### TASK STATEMENT
Retype, character for character, the line containing "[YouTube] (279, 1078)" along with each line after it through the end of the data, and only those.

### RECORDS
------------------------------------------------------------

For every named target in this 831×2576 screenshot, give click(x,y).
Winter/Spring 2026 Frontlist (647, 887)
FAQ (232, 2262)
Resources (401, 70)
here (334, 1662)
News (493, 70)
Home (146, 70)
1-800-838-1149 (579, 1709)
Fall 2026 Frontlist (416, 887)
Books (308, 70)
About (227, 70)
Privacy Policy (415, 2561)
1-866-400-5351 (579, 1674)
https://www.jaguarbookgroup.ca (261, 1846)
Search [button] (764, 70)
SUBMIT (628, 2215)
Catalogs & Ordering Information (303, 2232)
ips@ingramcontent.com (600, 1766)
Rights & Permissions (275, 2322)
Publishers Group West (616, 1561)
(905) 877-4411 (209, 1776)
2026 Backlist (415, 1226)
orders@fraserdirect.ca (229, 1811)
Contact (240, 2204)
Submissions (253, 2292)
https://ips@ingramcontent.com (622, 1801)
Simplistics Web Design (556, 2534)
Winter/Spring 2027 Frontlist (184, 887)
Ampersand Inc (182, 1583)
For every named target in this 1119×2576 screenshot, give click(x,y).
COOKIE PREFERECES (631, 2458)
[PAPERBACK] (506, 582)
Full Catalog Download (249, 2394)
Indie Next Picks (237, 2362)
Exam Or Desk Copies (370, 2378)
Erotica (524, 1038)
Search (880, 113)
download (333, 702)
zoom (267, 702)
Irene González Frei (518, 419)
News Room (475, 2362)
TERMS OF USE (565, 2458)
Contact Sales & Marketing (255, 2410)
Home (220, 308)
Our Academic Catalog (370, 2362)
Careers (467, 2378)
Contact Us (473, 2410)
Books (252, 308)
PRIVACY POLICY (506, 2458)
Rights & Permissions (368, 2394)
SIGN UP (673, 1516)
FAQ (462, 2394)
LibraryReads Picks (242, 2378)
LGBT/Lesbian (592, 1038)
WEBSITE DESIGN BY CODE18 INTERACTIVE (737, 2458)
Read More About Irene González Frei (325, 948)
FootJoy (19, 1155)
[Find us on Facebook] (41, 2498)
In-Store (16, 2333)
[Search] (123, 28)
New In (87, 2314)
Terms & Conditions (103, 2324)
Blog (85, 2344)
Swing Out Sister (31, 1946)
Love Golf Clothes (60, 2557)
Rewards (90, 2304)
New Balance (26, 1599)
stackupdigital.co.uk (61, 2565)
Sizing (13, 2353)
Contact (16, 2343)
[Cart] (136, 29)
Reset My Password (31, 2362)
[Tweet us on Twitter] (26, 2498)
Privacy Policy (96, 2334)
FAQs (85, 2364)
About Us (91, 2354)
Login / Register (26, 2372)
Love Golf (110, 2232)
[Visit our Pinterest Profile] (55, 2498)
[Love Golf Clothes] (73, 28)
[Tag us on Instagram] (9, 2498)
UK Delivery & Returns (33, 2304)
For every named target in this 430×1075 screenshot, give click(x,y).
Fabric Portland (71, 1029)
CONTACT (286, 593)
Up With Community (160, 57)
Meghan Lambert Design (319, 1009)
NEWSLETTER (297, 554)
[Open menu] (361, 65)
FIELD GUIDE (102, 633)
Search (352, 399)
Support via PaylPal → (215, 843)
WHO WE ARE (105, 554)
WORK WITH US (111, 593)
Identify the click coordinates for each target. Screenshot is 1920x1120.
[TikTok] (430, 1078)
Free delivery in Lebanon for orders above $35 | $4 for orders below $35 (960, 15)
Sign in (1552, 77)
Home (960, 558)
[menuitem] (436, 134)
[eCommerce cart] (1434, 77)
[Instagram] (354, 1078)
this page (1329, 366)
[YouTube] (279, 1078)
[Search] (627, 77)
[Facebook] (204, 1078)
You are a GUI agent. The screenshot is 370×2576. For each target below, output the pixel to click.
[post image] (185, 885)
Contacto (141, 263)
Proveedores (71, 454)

------------------------------------------------------------

### YOUR SOLUTION
[YouTube] (279, 1078)
[Search] (627, 77)
[Facebook] (204, 1078)
You are a GUI agent. The screenshot is 370×2576. For each target below, output the pixel to click.
[post image] (185, 885)
Contacto (141, 263)
Proveedores (71, 454)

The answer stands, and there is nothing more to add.